/ntcir-datasearch-evalscripts

Scripts for reproducing relevance judgments in the NTCIR-15 Data Search task

Primary LanguageHTML

Evaluation Scripts for NTCIR-15 Data Search

Pooling: pooling.py

This script takes run files to pool the top k documents per query and output query-document pairs.

usage: pooling.py [-h] k input_filepaths [input_filepaths ...]

Pooling top k documents per query.

positional arguments:
  k                Depth for pooling. Only the top k documents per query are
                   used.
  input_filepaths  Run files

e.g.

% python pooling.py 10 ./runs/KASYS-E-1 ./runs/KASYS-E-2 > pooled_documents_cutoff10.tsv

where KASYS-E-1 and KASYS-E-2 are run files.

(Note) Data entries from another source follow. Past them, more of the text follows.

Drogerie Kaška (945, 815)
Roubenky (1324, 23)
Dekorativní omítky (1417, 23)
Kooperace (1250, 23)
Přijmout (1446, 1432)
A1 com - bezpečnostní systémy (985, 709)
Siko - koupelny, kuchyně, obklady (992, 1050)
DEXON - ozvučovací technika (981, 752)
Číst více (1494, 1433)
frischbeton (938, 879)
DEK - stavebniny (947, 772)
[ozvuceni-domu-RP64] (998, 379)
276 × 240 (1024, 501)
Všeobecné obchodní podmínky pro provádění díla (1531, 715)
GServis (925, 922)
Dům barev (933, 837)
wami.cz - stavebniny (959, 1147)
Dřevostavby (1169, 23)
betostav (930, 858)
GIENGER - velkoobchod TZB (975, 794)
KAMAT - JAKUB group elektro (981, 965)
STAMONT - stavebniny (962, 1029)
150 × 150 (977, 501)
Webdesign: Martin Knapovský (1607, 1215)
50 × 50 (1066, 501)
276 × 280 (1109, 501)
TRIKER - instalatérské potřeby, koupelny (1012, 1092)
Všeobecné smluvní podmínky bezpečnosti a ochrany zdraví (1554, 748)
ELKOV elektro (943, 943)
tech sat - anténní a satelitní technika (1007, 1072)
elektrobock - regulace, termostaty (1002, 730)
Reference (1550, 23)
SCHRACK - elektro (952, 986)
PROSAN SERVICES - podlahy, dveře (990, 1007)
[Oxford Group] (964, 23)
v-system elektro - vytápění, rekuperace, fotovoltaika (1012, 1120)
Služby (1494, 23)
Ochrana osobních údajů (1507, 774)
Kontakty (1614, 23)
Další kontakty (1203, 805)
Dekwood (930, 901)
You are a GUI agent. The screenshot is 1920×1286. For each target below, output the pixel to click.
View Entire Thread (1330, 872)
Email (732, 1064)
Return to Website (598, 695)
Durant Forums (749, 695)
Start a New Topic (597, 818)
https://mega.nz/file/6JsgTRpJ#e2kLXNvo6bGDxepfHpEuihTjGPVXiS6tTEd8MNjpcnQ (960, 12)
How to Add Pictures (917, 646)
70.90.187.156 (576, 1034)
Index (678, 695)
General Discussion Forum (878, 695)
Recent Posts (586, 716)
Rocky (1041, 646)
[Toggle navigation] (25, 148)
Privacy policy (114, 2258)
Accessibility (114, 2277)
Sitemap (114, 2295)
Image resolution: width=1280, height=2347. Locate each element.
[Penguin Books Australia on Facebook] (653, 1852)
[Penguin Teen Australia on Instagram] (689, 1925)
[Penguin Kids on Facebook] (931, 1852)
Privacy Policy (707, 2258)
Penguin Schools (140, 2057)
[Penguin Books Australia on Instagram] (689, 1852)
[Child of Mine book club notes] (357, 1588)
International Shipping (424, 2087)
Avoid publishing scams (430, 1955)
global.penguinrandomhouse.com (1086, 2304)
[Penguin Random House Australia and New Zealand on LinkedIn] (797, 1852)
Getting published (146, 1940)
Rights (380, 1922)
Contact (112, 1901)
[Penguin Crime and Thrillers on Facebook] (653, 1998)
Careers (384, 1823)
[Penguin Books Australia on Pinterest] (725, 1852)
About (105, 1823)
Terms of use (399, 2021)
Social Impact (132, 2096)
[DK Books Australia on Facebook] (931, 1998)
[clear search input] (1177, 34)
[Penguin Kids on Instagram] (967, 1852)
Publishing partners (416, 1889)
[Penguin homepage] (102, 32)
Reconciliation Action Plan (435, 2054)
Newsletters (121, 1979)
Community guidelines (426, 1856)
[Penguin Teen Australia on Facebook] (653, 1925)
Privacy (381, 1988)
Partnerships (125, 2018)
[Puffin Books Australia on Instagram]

The result should look like:

% head ../ntcir15_extra_submissions/pooled_documents_cutoff10.tsv
DS1-E-1001	783c4ba2-3d04-471b-98a9-0551a26247ad
DS1-E-1001	2f48d647-57b3-4f59-a52d-240987a92ae7
DS1-E-1001	34499157-5232-4a8a-8e5b-a21923ddd75b
DS1-E-1001	381afe44-3e5a-4c81-96aa-b00758622399
DS1-E-1001	d926f18a-f7fa-4272-a066-6960f463d2c0
DS1-E-1001	28efe440-e247-43ca-bbfd-ca8341bd38e6
DS1-E-1001	2fe75099-dbcc-4839-a8cb-0084410939da
DS1-E-1001	9a4a0366-f85b-4136-aa7a-d83c66498364
DS1-E-1001	4c0b326f-0a8a-4769-8c28-5d3efc00903f
DS1-E-1001	a1d9f3ae-7880-46f4-9ec9-0b690f5c1011

Evaluation of Japanese Runs

The evaluation of Japanese runs consists of the four steps:

  • Create a CSV file for Lancers
  • Set up a Lancers task
  • Upload the CSV file to Lancers and approve/reject workers' results
  • Parse the workers' results to obtain qrels

Create a CSV file: create_lancers_task.py

This script generates a CSV file for Lancers based on pooled results and gold standard data.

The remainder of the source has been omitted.